Les États-Unis perçoivent l’attitude de l’Algérie comme étant de l’hostilité et voient d’un mauvais œil les achats d’armes algériens à la Russie, alors que l’État algérien manifeste quant à lui de la méfiance à l’égard des visées hégémoniques américaines dans la région. Aussi, contrairement au Maroc et à la Tunisie, l’Algérie n’ouvre-t-elle guère la porte à l’aide et aux organisations de développement américaines – dont elle estime ne pas avoir besoin, compte tenu de l’importance de ses ressources naturelles.
Par contraste, au Maroc et en Tunisie, pauvres en ressources naturelles, le besoin d’aide étrangère et la nécessité d’avoir des relations économiques et politiques avec l’Occident a donné forme à une politique étrangère plus favorable aux échanges.
Compte tenu de l’augmentation de la menace terroriste, l’Algérie coopère malgré tout sur le plan militaire avec les États-Unis, note le think tank américain. Cette coopération s’est manifestée à travers le partenariat transsaharien de lutte contre le terrorisme et les exercices militaires de Flintlock. Mais cette coopération reste réduite, et l’auteur ajoute que la méfiance de l’État algérien à l’égard de la présence occidentale sur son territoire est partagée par les citoyens algériens.
L’auteur affirme cependant qu’au cours des dernières années, une tendance au pragmatisme a été constatée parmi les dirigeants algériens qui, dans le but de diversifier l’économie du pays, ouvrent progressivement la porte aux échanges économiques et même culturels, avec, par exemple, l’inauguration cette année de l’école internationale américaine à Alger en août 2016.
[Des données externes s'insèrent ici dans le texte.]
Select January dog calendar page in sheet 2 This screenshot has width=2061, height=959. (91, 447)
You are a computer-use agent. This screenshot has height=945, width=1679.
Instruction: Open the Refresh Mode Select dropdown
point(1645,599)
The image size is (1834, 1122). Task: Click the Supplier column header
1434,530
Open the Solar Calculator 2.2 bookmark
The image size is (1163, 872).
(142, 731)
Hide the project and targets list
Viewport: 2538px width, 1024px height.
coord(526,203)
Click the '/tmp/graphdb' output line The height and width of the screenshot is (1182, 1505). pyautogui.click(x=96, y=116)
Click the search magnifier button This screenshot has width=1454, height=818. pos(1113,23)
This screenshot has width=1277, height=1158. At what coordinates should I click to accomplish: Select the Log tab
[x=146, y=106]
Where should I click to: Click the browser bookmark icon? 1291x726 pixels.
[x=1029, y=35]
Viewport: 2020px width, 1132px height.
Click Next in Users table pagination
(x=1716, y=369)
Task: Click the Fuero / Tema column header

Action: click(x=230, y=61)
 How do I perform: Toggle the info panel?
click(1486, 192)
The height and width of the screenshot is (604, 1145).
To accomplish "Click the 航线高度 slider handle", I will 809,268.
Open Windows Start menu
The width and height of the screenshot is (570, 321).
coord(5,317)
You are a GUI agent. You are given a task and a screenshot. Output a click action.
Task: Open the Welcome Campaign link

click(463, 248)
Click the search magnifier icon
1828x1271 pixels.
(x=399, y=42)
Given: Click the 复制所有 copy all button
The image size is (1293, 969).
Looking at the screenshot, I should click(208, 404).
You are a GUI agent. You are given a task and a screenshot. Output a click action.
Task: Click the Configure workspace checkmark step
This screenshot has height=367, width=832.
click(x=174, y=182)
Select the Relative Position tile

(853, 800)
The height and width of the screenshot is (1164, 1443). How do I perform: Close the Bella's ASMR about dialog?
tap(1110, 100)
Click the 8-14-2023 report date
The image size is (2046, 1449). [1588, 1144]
Sur le plan politique, l’Algérie reste un pays opaque pour les observateurs américains. L’attention a été largement portée sur la Tunisie et le Maroc durant la période des « révolutions arabes », qui n’a guère touché l’Algérie. Pour l’auteur, toute mention aux États-Unis de politique algérienne a tendance à se borner à ce qu’elle appelle la « première révolte arabe », qui correspond à l’ouverture politique de l’Algérie en 1988, puis à la décennie d’ « indicibles violences » dans les années 1990. Il affirme que les changements politiques algériens des dernières années n’ont reçu, en comparaison, que peu d’attention.
En Tunisie, un renforcement des liens après la révolution ?
En Tunisie, l’alliance avec les États-Unis a connu des difficultés, avec par exemple l’accusation lancée par le président Bourguiba contre les Américains, selon lui impliqués dans les attentats israéliens contre l’OLP sur le territoire tunisien en 1985. L’auteur cite également les désaccords entre Ben Ali et Washington quant à la politique à mener en Libye et affirme que le régime autoritaire de Ben Ali a posé un problème aux États-Unis, bien que ces derniers n’en aient jamais fait état publiquement.
Depuis la révolution de 2010-2011, les relations commerciales entre la Tunisie et les États-Unis ont évolué vers l’inclusion d’une dimension politique, malgré une méfiance accrue de part et d’autre à l’arrivée au pouvoir d’Ennahda. Les Américains ont encouragé la mise en place d’une démocratie et de réformes économiques dans le pays, avec l’allocation de milliards de dollars à cette fin.
La coopération sécuritaire s’est également renforcée, en particulier avec l’augmentation du risque terroriste en Tunisie depuis 2012 et avec le nombre de départs tunisiens vers les territoires contrôlés par Daech, ce que les États-Unis perçoivent comme une menace à la sécurité américaine. En 2015, la Tunisie a elle aussi été désignée allié majeur hors Otan.